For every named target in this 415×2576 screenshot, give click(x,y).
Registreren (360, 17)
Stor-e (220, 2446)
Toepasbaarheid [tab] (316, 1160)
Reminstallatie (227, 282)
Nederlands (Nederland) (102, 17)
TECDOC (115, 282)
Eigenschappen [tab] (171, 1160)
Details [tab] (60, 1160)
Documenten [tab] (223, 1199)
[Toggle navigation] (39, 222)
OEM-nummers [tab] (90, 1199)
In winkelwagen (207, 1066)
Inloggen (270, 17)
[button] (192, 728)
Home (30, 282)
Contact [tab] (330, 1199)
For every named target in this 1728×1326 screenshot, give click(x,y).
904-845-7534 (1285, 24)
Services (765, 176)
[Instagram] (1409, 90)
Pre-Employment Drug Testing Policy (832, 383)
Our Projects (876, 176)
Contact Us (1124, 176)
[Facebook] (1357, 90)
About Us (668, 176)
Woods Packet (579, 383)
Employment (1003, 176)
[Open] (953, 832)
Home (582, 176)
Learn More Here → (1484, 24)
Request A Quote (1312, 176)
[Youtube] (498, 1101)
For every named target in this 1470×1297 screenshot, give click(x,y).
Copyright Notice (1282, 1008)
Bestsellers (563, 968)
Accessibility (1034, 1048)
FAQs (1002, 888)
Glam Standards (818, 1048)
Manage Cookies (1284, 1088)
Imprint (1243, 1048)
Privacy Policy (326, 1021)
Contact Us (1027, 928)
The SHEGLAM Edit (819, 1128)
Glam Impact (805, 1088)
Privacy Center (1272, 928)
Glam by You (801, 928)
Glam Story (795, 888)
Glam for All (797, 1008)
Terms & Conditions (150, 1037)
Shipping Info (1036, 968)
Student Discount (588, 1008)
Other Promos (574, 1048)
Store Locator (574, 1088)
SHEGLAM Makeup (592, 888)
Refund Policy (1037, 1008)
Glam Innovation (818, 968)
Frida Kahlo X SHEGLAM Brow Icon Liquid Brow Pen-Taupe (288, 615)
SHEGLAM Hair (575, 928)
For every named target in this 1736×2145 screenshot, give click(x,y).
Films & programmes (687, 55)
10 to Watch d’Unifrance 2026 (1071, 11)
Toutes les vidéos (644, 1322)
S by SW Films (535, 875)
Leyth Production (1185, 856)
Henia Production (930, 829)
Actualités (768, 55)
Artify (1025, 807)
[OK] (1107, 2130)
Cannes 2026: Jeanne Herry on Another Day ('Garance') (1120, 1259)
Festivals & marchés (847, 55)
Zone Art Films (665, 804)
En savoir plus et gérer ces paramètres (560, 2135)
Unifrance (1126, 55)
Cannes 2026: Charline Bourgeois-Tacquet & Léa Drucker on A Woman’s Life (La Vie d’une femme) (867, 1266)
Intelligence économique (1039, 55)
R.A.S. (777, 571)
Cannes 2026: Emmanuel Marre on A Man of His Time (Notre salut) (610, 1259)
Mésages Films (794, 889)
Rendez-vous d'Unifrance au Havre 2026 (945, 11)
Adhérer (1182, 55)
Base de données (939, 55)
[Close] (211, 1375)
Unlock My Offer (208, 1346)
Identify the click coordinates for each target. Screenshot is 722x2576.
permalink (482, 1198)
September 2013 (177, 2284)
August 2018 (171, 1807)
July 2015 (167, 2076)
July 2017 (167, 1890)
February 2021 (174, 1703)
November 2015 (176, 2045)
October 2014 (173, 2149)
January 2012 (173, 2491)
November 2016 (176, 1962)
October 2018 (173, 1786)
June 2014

→ **REQUIRED ACTION**
What lines in the data include the string "every"? Copy each one.

→ **RESPONSE AREA**
For every named target in this 415×2576 screenshot, give click(x,y).
For every named target in this 1728×1326 screenshot, give click(x,y).
For every named target in this 1470×1297 screenshot, give click(x,y).
For every named target in this 1736×2145 screenshot, give click(x,y).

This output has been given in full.